Chroniques

par laurent bergnach

Frédéric Durieux
L’espace des possibles – Écrits et entretiens (1986-2018)

Aedam Musicae (2019) 438 pages
ISBN 978-2-919046-67-6
L'espace des possibles, un recueil de textes du compositeur Frédéric Durieux

Avec son titre optimiste en diable, L’espace des possibles réunit une quinzaine d’écrits du compositeur Frédéric Durieux (né à Paris, en 1959), introduits et annotés par Laurent Feneyrou. Avant de nous pencher sur leurs contenus et motivations, cherchons à mieux connaître leur auteur, lequel se dévoile notamment à travers trois entretiens avec Michel Rigoni (1994), Lambert Dousson (De la structure au geste, 2007) et le musicologue précité (Éloge du fragile et de la persévérance, 2018).

De son propre aveu, Frédéric Durieux a vécu une enfance extrêmement triste. Fils d’un homme marqué par deux conflits mondiaux, les horreurs du second l’écorchent assez tôt quand, à l’âge de huit ou neuf ans, un ami paternel offre un livre illustré de photos sur la déportation, graine d’une obsession de la Shoah – « je suis attiré par la gravité de la vie et les êtres tragiques » reconnait celui qui, plus tard, rendrait de nombreux hommages musicaux aux défunts (Dominique Bagouet, Dominique Troncin, Gérard Grisey, Ursula Holliger, Alain Marinaro, etc.). Mais l’ambiance morose du foyer résonne aussi de musique, les parents possédant quelques disques : Brahms, Wagner et surtout Debussy, qui demeure un modèle absolu – « j’ai dû découvrir La mervers l’âge de sept ans ». Son père l’aide aussi à sa culture visuelle (visites du Louvre), laquelle s’enrichirait un jour d’images contemporaines (Klee, Newman, Richter, Soutter, Twombly, etc.).

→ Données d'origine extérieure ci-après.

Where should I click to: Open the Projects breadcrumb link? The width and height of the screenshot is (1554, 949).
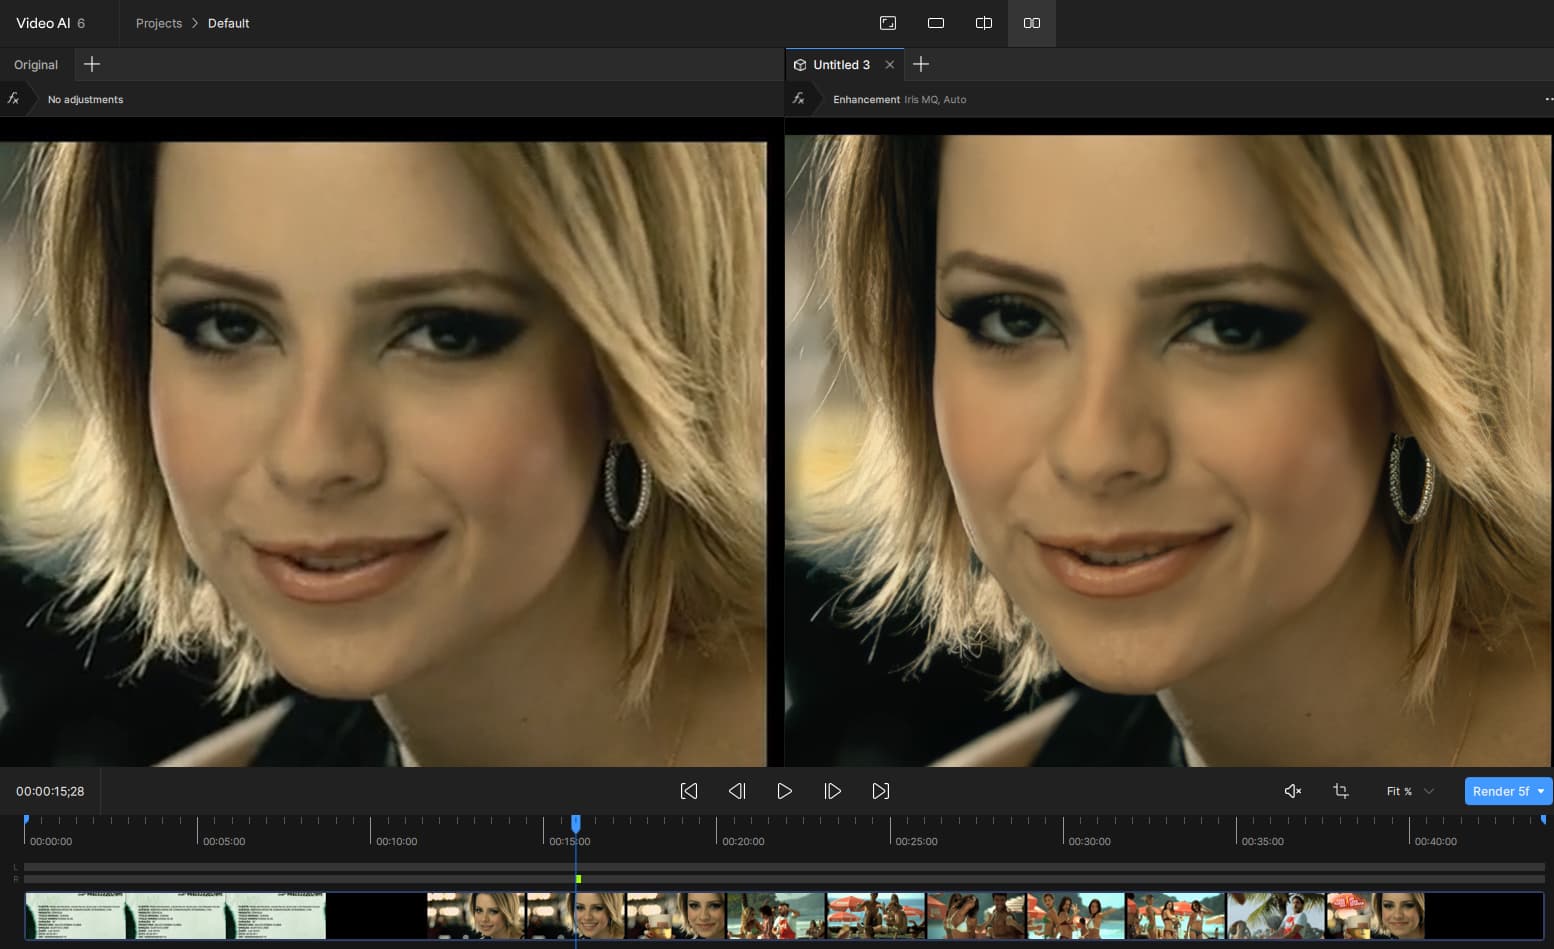tap(159, 23)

Adolescent pianiste, il joue Schumann dont la virtuosité l’attire et l’agace, découvre Messiaen et Xenakis à la discothèque du conservatoire de Grenoble, étudie seul plusieurs partitions (Bartók, Berg, Stravinsky, Schönberg, Varèse, etc.), puis parachève son analyse des pionniers du XXe siècle auprès d’Alain Poirier. Il collectionne des disques de musiques extra-européennes et lit les analyses de Boucourechliev, Leibowitz et Stockhausen, parmi d’autres – « les écrits de Boulez ont jalonné mes années d’apprentissage ». Sous sa plume, on trouve aussi le nom de penseurs (Barthes, Didi-Huberman, Freud, Gramsci, Lévi-Strauss, etc.), dramaturges (Barker, Beckett, Bound, etc.), poètes (Beck, Bonnefoy, Caproni, Celan, Hocquard, etc.), voire mystiques.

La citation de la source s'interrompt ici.